For the first time all evening, as he slowly shuffled off and then back onto the stage to acknowledge the applause, Haitink looked his age (81). He had conducted with great energy and fire, and it was clear now that he had given his all during the performance–just as he has given his all during his four-tenure here in Chicago. Godspeed, Mr. Haitink, and thanks for a magnificent 7th. And here’s hoping the woodwind section sticks around for a few more years: it will be fun to see what Riccardo Muti, the incoming Music Director, does with their talents.
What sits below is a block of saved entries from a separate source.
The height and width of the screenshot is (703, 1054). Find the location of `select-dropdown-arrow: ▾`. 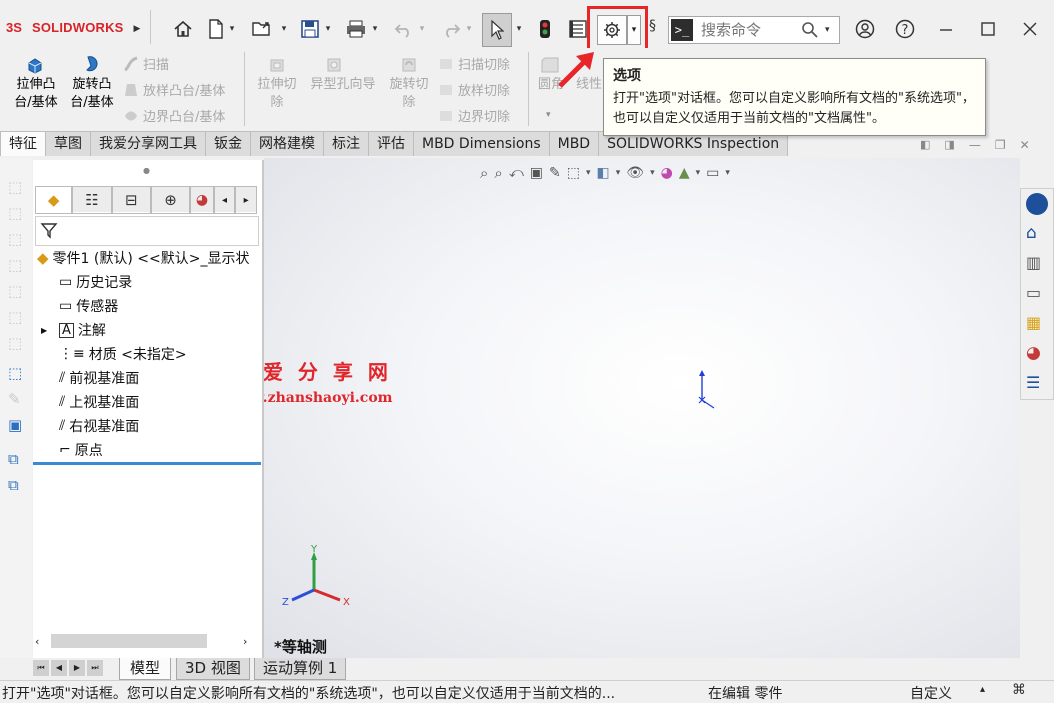

select-dropdown-arrow: ▾ is located at coordinates (519, 29).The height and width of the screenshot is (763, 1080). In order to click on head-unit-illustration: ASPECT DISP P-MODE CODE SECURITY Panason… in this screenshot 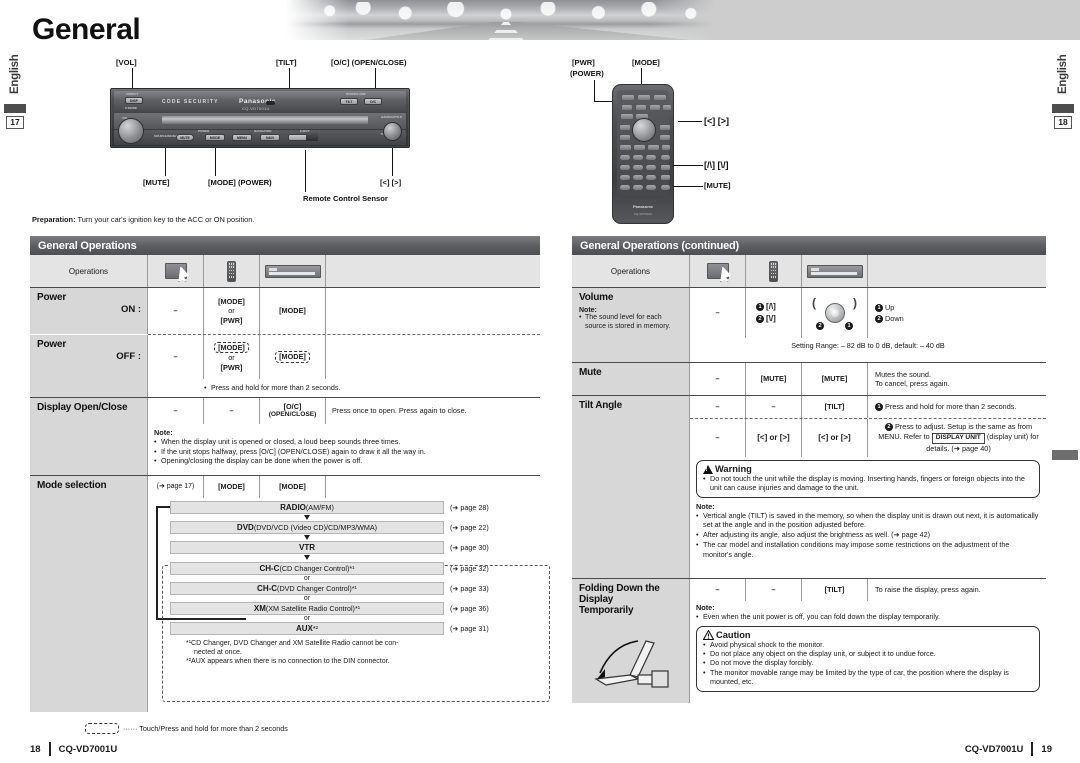, I will do `click(260, 118)`.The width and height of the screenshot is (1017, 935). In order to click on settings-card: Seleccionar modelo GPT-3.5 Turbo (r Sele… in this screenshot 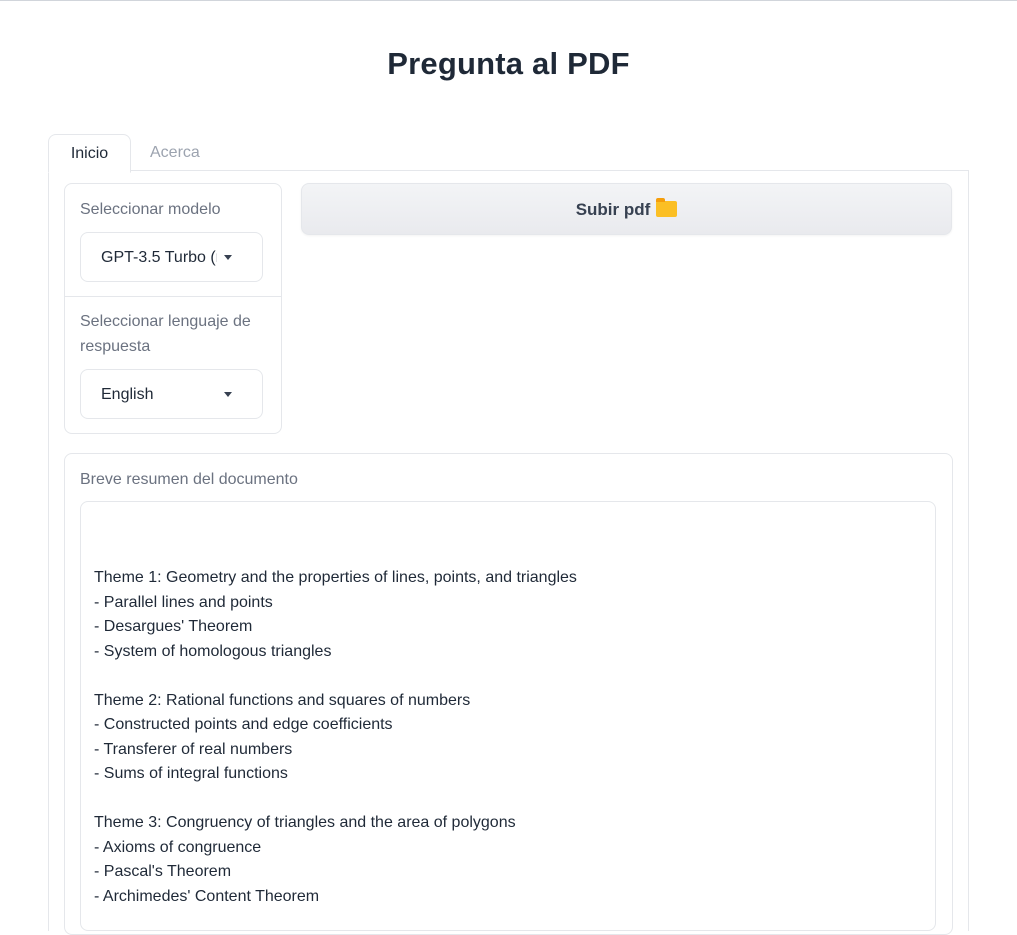, I will do `click(173, 308)`.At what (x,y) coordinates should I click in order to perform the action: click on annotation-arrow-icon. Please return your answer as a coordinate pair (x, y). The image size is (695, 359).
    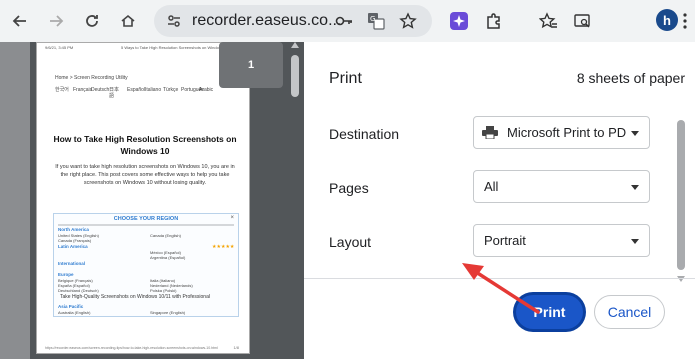
    Looking at the image, I should click on (501, 288).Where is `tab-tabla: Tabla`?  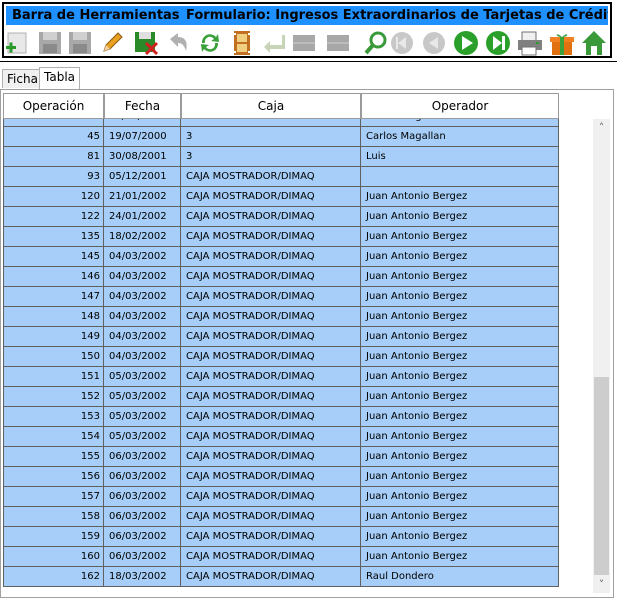 tab-tabla: Tabla is located at coordinates (60, 78).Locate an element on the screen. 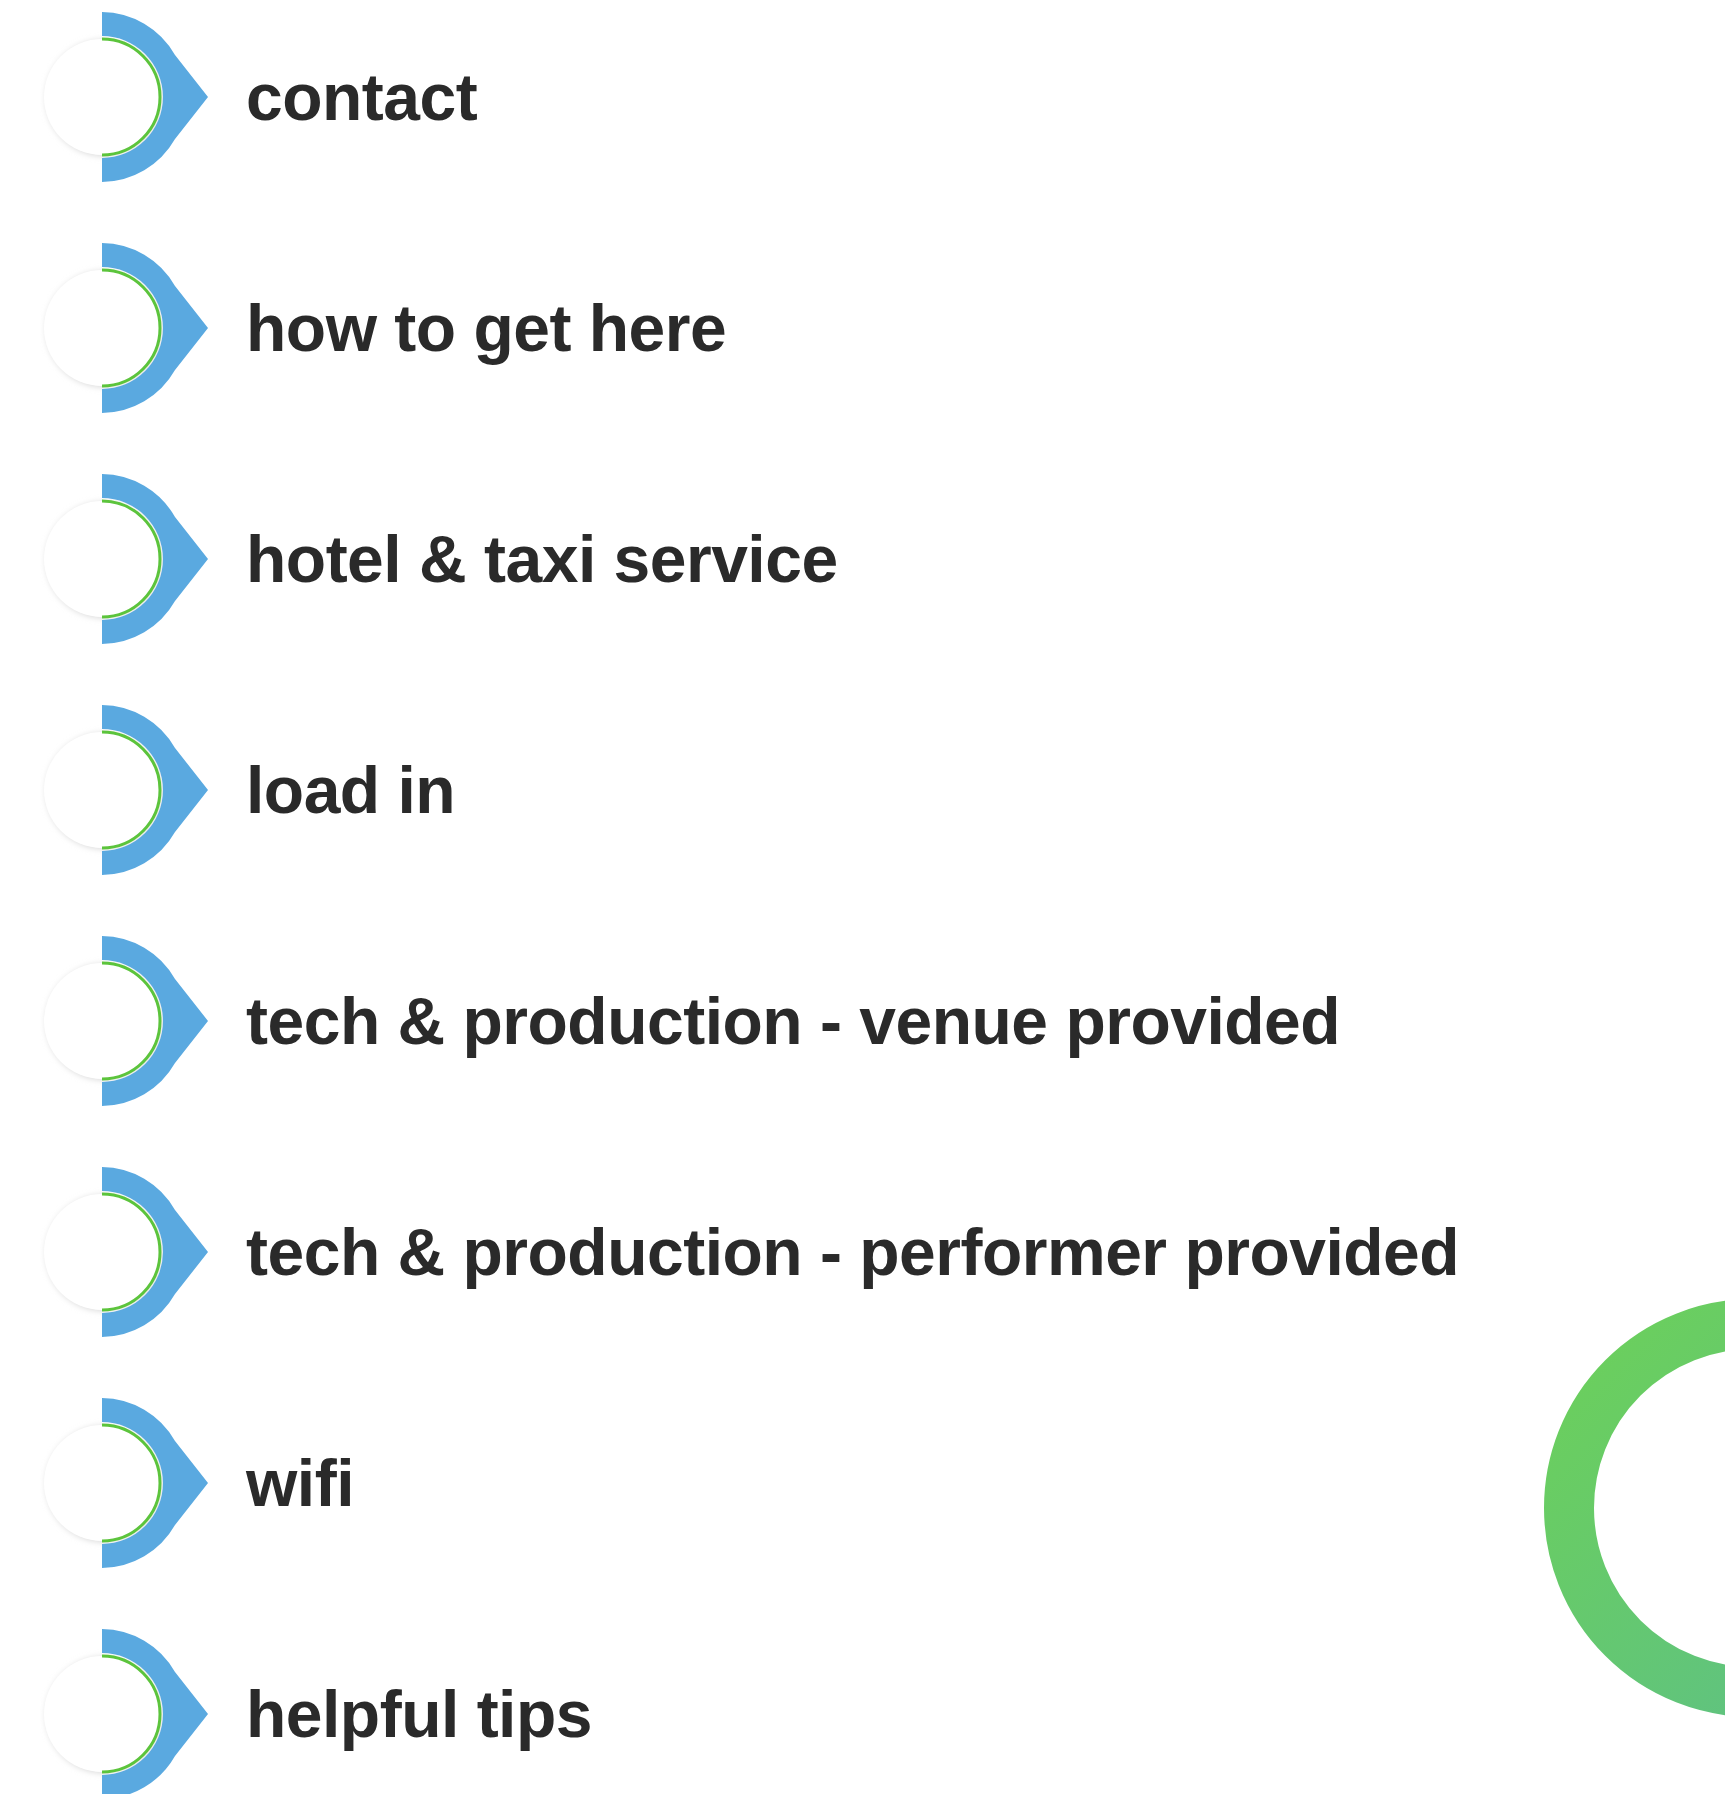 Image resolution: width=1725 pixels, height=1794 pixels. menu-link: hotel & taxi service is located at coordinates (542, 559).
Mark Swed of the LA Times writes of an interesting recent experiment in classical music performance: a string quartet performed in a pitch black space. Composer Georg Friedrich Haas’ Third String Quartet instructs the performers to play in utter darkness, and the JACK Quartet did its best to comply this past Monday, mobilizing ushers with night-vision goggles and fire marshals for safety. They even required all audience members to sign a release form prior to the concert.
How did it go? Swed’s description:
I found that the quartet profoundly dismantled my sense of linear time. Time seemed so slow at points that I could space out without missing anything. When the JACK got a bit rambunctious – the score calls for players to invite each other to join in or reject certain musical strategies and there is even room for competition – a listener could feel part of the exciting action. Ultimately, though, each of us, in this pitch-black, was alone, in our personal experiences yet acutely conscious of neighbors. I heard no coughs and only minimal shuffling.
I neglected to mention it here previously, but a week ago I attended the St. Paul Chamber Orchestra’s final concert of the year at the University of Chicago’s Mandel Hall. The evening opened with a fierce rendition of Beethoven’s Violin Concerto, Thomas Zehemair on violin and conducting. One reviewer describes Zehemair’s performance as “audacious”; my companion thought it mostly annoying. I found it striking and dramatic: I’ve never seen a violinist perform a cadenza, for example, as a kind of funereal dialogue with the timpanist.
The second half of the program opened with Ernst Krenek’s Symphonic Elegy for Strings, op. 105, which Zehemair announced from the stage was created while the composer was temporarily on the faculty of Hamline University in St. Paul. The Krenek piece was written as an elegy for Anton Webern, whose Symphony, Op. 21, came next. The evening closed out with a rather perfunctory performance of Schubert’s Unfinished Symphony, not bad but lacking the passion that had fired up the Beethoven.
All in all, it was a good, if not spectacular, evening at the symphony. Perhaps they should have tried killing the lights.